Há muito a ser preservado enquanto vivemos. A mesa da sala de jantar e sua história de décadas. A abençoada bandeja de inox que serviu tanto e continua tendo sua utilidade no universo doméstico. Todos os retratos na parede, todas as fotos em branco e preto, ainda não emolduradas. Sim, como doem!… Mas estão ali, ao nosso alcance, testemunhando um passado de sonho.
Guardei os lenços do meu lindo. Guardei a carteira com os documentos e até a carteirinha do plano de saúde. Conservei comigo dois casacos, um deles bem grosso de lã, presente meu a ele. Nestes dias frios, tem me agasalhado a alma.
Guardo algumas coisas essenciais. Para tocar e sentir na pele a saudade, a força de um tempo que, se não volta mais, pelo menos é revivido na memória como pequenas joias de afeto e beleza.
Onde mais guardar, senão no coração, estes tesouros que cada um conhece muito bem? O coração é a casa do amor, a profunda morada do bem e da bondade. É nele que repousam as nossas relíquias mais importantes, ainda que não mais existam fisicamente.
Ao longo da vida, algumas coisas vão se despedindo de nós, deixando de existir, por diferentes motivos. Um dia, tivemos um bem material que nos foi muito caro; uma bicicleta com marchas, com a qual nos divertimos; uma casa muito bem decorada e cheia de quadros; livros, livros e mais livros; colchas bordadas, porcelanas, muitas malas, bolsas e sapatos.
O tempo passa e já não precisamos de muita coisa. Diminuímos visivelmente os objetos à nossa volta. A casa passa a se chamar “aconchego” e nela cabe o necessário. Tudo o mais, está guardado no coração. Mas a cristaleira majestosa que a sogra deu de presente ainda compõe a sala, alvo de lindos suspiros e comentários.
Assim é a vida. Tempo de juntar e tempo de lançar fora. Tempo de rir e tempo de chorar. Tempo de compreender que as lembranças são nossa maior riqueza, sobretudo se a sorte de uma vida bonita foi o mais belo presente de Deus.
Então, guardemos essa vida no coração. Guardemos os anos 60, a margarida, os festivais de música, as guitarras agudas e os hinos libertários dos nossos ídolos. Com respeito e amor, guardemos.
Guardemos a pantalona colorida, o chinelo de couro, a blusa de gola rulê canelada e os livros da faculdade. Guardemos o início da vida profissional, o primeiro emprego, o noivado, o casamento, os filhos e a dívida de viver. Honradamente, guardemos no coração.

MATERIAL:
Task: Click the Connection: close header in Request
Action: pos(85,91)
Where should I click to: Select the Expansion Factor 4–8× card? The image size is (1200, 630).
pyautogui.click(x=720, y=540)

ENUNCIADO:
Responda às perguntas sobre o texto acerca das lembranças guardadas no coração:
(a) Quantos casacos foram conservados e de que material é um deles?
(b) Que nome a casa passa a receber com o passar do tempo?
(c) Quem deu de presente a cristaleira que ainda compõe a sala?
As linhas não são necessárias para esta tarefa.

RESPOSTA:
(a) Dois casacos; um deles é bem grosso, de lã.
(b) “Aconchego”.
(c) A sogra.